The violence in October had not only affected the Rohingya. Most of the Muslim victims, particularly in Kyaukpyu and Myebon, but also in other townships, had been Kaman – a Muslim ethnic group that arrived in Burma in the late seventeenth century and that, in contrast to the Rohingya, is officially recognized as one of Burma’s 135 ‘national races’. As citizens, the Kaman had until then been able to participate in Burma’s social and political life, but they were starting to share the fate of the Rohingya. Among the Kaman affected by the violence was Khin Shwe, a forty-six-year-old mathematician who had until then been the only Muslim professor at Sittwe University. She was originally from the township of Pauktaw, where she found herself during the riots in October. When the violence broke out, she tried to escape in a commercial boat, but the army did not allow her to embark, alleging that it was not safe for her. She then decided to take one of the rickety boats that Muslims were using to flee what was virtually a war zone. The boat sank on the way to Sittwe, and thirty-eight of its fifty passengers perished, including her. One of the survivors was her younger brother, Mohammed, who I spoke to in one of the camps in Sittwe, where he told me what had happened to her.

Khin Mar Saw was another Kaman woman displaced by the violence. This small, dignified forty-two-year-old woman hailed from the devastated quarter in Kyaukpyu I had seen a few days before. She had previously worked as a clerk in the local police station, but during the violence in June, feeling unsafe, she decided to take leave, and moved with her two children to Shan State, in the north of the country, where she had some relatives. She returned in October, thinking that the situation in Arakan had calmed down. A few days later her neighbourhood was in flames. When she was fleeing, she was told by a cousin that her son had been shot while he was trying to put out the flames in the local mosque. While I was interviewing her, her husband was on a beach near Sittwe with other displaced people. They had been stranded there, surrounded by the military, for days. Bursting into tears, she asked me how she and her family could get asylum in Europe. ‘We Muslims have no future in this country anymore’, she said.
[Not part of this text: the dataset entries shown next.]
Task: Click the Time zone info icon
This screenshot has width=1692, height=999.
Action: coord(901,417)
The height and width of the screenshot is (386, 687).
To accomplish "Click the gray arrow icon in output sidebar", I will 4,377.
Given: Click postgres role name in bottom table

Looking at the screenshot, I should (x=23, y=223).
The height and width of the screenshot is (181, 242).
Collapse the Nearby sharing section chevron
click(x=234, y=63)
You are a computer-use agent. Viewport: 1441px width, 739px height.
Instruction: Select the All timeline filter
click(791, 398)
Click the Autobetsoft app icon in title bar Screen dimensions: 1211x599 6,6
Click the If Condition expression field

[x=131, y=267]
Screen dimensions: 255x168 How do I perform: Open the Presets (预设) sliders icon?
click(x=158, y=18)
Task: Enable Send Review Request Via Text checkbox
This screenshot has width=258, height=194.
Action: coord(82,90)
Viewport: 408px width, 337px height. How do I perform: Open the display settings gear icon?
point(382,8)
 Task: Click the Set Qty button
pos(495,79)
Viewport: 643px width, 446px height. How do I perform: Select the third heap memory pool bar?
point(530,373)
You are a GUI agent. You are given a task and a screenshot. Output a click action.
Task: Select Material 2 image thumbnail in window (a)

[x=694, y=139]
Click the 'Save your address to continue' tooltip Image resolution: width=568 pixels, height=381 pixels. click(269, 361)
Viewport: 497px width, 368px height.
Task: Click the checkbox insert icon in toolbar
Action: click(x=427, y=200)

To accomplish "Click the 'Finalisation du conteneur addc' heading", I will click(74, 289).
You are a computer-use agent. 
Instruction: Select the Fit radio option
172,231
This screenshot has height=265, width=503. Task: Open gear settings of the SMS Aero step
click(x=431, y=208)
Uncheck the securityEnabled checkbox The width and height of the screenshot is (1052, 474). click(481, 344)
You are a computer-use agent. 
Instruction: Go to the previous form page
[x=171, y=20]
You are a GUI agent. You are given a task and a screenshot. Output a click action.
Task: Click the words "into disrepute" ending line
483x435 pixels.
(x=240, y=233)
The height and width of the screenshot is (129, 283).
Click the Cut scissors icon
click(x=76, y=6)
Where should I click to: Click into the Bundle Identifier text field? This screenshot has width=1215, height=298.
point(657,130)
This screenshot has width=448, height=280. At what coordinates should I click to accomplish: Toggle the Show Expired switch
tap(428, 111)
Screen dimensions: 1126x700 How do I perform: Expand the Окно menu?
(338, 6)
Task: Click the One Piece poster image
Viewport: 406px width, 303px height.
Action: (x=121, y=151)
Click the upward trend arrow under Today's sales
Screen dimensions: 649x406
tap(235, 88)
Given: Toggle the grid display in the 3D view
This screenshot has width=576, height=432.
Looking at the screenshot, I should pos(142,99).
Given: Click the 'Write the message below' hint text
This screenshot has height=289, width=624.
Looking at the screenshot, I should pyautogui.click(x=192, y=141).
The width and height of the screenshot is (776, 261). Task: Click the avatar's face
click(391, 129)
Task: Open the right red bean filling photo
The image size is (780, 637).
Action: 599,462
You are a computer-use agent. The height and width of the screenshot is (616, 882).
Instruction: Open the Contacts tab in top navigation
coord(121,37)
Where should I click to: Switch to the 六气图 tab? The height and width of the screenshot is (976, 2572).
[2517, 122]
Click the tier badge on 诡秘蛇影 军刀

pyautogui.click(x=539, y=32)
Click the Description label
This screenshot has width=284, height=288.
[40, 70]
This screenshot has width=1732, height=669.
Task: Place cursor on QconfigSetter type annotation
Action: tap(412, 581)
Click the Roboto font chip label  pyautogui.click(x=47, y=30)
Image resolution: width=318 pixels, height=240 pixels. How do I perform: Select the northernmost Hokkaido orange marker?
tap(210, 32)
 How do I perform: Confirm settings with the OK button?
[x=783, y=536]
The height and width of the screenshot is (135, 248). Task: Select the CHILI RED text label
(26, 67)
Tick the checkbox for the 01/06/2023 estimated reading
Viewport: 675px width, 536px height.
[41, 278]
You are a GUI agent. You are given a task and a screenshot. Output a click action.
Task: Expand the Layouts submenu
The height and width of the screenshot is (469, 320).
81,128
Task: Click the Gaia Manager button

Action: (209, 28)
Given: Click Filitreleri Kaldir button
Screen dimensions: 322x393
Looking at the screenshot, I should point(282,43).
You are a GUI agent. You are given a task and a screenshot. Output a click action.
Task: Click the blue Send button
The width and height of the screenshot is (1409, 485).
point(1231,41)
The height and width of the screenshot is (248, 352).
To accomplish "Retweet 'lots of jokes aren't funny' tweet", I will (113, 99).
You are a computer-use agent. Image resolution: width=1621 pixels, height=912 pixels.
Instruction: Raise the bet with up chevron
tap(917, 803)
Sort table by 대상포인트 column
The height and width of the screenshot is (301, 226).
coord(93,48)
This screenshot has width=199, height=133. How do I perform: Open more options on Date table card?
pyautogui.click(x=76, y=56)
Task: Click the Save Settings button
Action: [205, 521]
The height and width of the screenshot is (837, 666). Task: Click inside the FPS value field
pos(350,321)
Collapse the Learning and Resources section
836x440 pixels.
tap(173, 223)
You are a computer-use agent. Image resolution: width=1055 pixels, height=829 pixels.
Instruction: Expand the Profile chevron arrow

A few months before, when I had visited Sittwe for the first time, Rakhine ethno-nationalists had been adamant that they did not have any problem with Muslim people, only with ‘Bengali’ people, pointing out that there had not been any clash with Kaman people. After the violence in October, they would say that Kaman had the right to stay in Arakan, but that many of them were ‘fake Kaman’, and in fact ‘illegal Bengali immigrants’ who had somehow managed to bribe officers to obtain documents. It seemed that the circle of the ‘undesirable’ population had been widened from a specific ethnic group to include all members of the Muslim religion. And that circle would be widened even further in the coming months, extending beyond the mountains that mark the border between Arakan and the rest of the country.